Wednesday, June 30, 2010

hello?

hello blog world. is anyone there?




i know i've been blogging a lot. like, a lot a lot. and i know i don't always talk about interesting things.


but eleven posts without comments?! common people! i mean, i know i ramble and say weird things, but i made my blog look pretty. don'tcha wanna check it out? also, words of affirmation is my love language. please, i need to be affirmed.

yea, this is pretty hm (or high maintenance, for non-norcal peeps), but really. i mean, really??!





until next time....maybe.

Monday, June 28, 2010

socal

i've loved the past 24 hours for the following reasons:

  • i've worshipped with a church that i love and miss.
  • i've hugged one of my dearest friends for the first time since she's been engaged.
  • i've spent time processing through the past two months and the coming two months with another dear friend, just like old times.
  • i've had two of my favorite foods in riverside: ban thai and chipotle.
  • i had dinner and a random and meaningful two hour conversation with a new friend.
  • i was able to get drinks with friends and talk about significant things.
  • i was able to have a sleep over in an apartment that is my home away from home.
  • i listened to "and can it be?" at least six times.
  • i still get to spend another jam-packed nine hours catching up with great people!
what could be better? sure, i'm missing some great teaching and i miss my hope family, but i forgot how much i love this desert land called riverside. it is another home that i praise the Lord for. 







until next time


Wednesday, June 23, 2010

(untitled)

my feelings seem to be taking over my life:

  • i feel tired
  • i feel defeated
  • i feel emotionally exhausted
  • i feel physically sick
  • i feel less than 100%
  • i feel sad because i miss s.asia and miss my good friends
  • i feel incredibly blessed by my family, friends, and even co-workers
  • i feel overwhelmed by the love i've felt in the passed few days
  • i feel confused
for a thinker, i've been communicating and "in touch" with my feelings so much in the last 24 hours. i don't really know how i feel about it. (there i go again...)
but the Lord is faithful  to remind me of His promises and His commands, and how they are not conditionally on my feelings :


"Have I not commanded you?

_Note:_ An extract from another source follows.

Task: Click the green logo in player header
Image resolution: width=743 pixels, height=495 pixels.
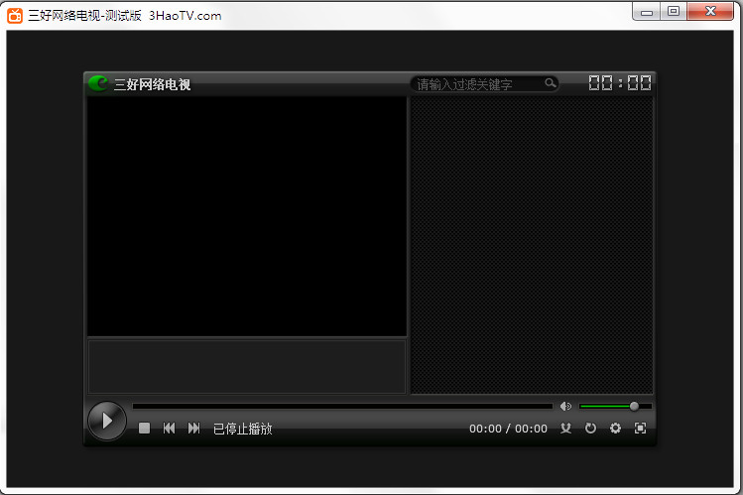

Be strong and courageous. 
Do not be frightened, and do not be dismayed, 
for the LORD your God is with you wherever you go."
Joshua 1:9

Sunday, June 20, 2010

crazy love-part 3

i think i might have mentioned it before, but i love crazy love so much, that i've had to limit my reading of it. i read it on the sabbath as a way to spend more time thinking about the Lord and learning afresh who He is.

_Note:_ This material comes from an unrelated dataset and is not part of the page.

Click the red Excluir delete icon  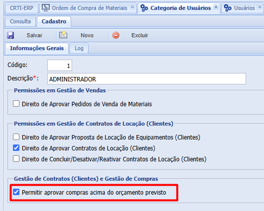pyautogui.click(x=116, y=35)
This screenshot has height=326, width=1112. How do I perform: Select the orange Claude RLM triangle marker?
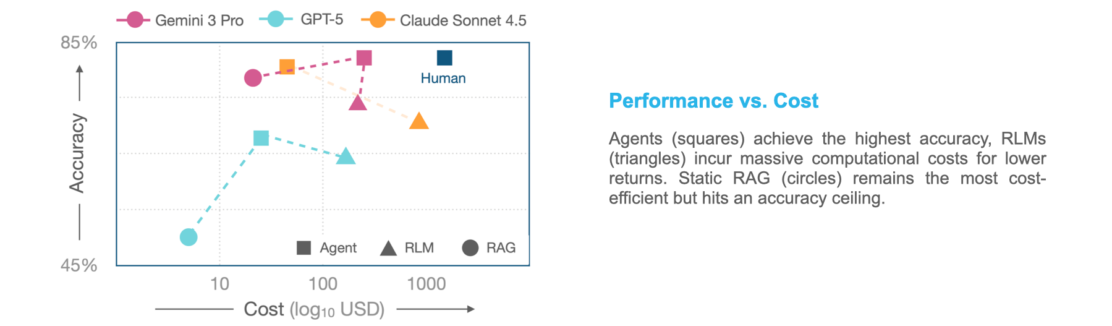coord(419,121)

last week, i started chapter five. about a page into it, francis challenges his readers to read through the gospels (yes, all four) with fresh eyes. these eyes should be enlightened by the Holy Spirit; these eyes should be fueled by a heart seeking Christ; these eyes should be motivated to read the gospels as if they have never read them before.

i'll admit, i was frustrated. "francis, i sat down to read your book, not the Bible!" i was convicted of my horrid attitude and misguided motivation. i broke opened rosecrans (aka my esv study Bible) and started with matthew. half way through the first chapter, i had to stop and pray. already i was bored and already my attitude sucked. but God is gracious and merciful to change this sinner's heart.

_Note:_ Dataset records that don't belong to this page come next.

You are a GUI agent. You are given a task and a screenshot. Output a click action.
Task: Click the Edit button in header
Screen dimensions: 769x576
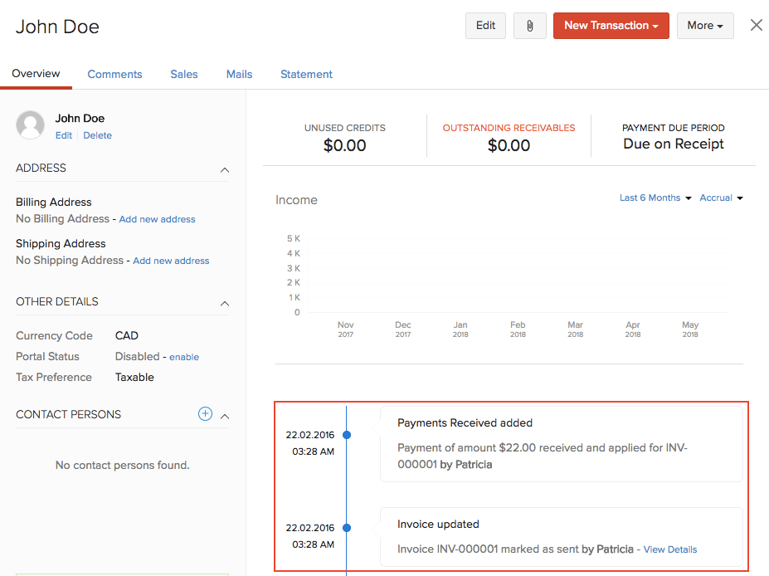(x=485, y=26)
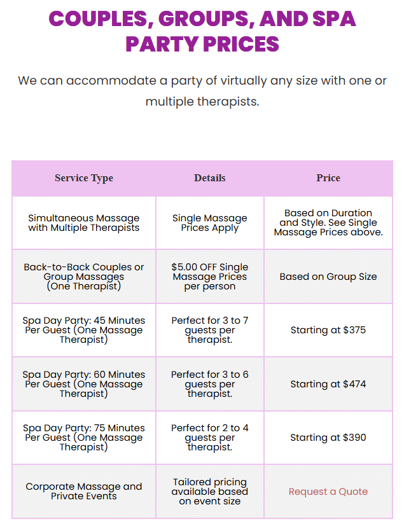The image size is (404, 526).
Task: Click the $5.00 OFF Single Massage Prices cell
Action: tap(210, 277)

while i'm still in matthew, i've seen a few things:

  • the gospel calls for complete surrender and thus leads to complete transformation
  • Christ calls His followers to be faithful
  • God is wonderously powerful!
  • demons obey and call Christ Lord, but mankind is too often casts away the Lord
  • the kingdom of God is the focus of Christ's ministry
    •  the kingdom is to be treasured (this one verse really takes the cake)
  • the authority and power of Christ is unmatched.

    •  
    i was challenged while overseas to re-think my stance of the Gospel. (not in the sense that Jesus is the gospel, but in how it is carried out.) i thought too many times that my belief of total abandonment for the sake of Christ was unbiblical.

    now i see how ridiculous i was to even think that.

    that is the gospel! we have been called to live with complete faith in a mighty, faithful, merciful God! while i have yet to come close to fulfilling this in my life, i am looking forward to the steps that get me there!






    until next time

    Thursday, June 17, 2010

    three weeks

    it's been three long weeks since i've been back in the states. it's crazy to think that i spent about that same amount of time in south asia. i wasn't going to blog about the three week post-experience, but some things made me think of the gloriousness of what i left.

    • i got a tear-away calendar from some good friends for my birthday in january. while i received some awesome gifts, this was my fav because not only do i adore calendars, but this one was published by "1,000 places to see before you die." yea, i know, it's amazing. today the place to see reminded me of the majesty of God, His abounding grace, and my increasing desire to serve Him there.

    •  i've been sick basically since i've been back from overseas. today, my mom talked to my doctor at work and she agreed to see me. i got some antibiotics, but she recommended i use the neti pot three times daily until my sinuses are cleared out. so i've been a skeptic of these things for some years now, but when the doc told me top pulmonalogists are for it, what could i do but try it. when i went to purchase it, i got one from a place that i want to go. my heart broke as i read the information on the box with underlying info about oneness with the universe. no hope. no hope.


    • overseas, i became real close with three people. we called ourselves the ptc. our conversations and their godly attitudes challenged me to focus on Christ during one of the hardest times i have spent on the field. they would bring me back to Lord even in little things, spurring me on to live in light of the love of the Father. their stories challenged me to live with more love and adventure. last night/early this morning, i got a phone call from the other female in the ptc, kara. i was surprised to hear two male voices on the line as well. PTL for conference calls! i have been overwhelmed being back in the states and i've found myself getting caught up in the business and muchness that is too often life. talking with them and remembering all that they said and what we experienced together reminded me of the beauty in simplicity when following Christ. thank you kara, jordan, and nick. your friendships mean more than i can express!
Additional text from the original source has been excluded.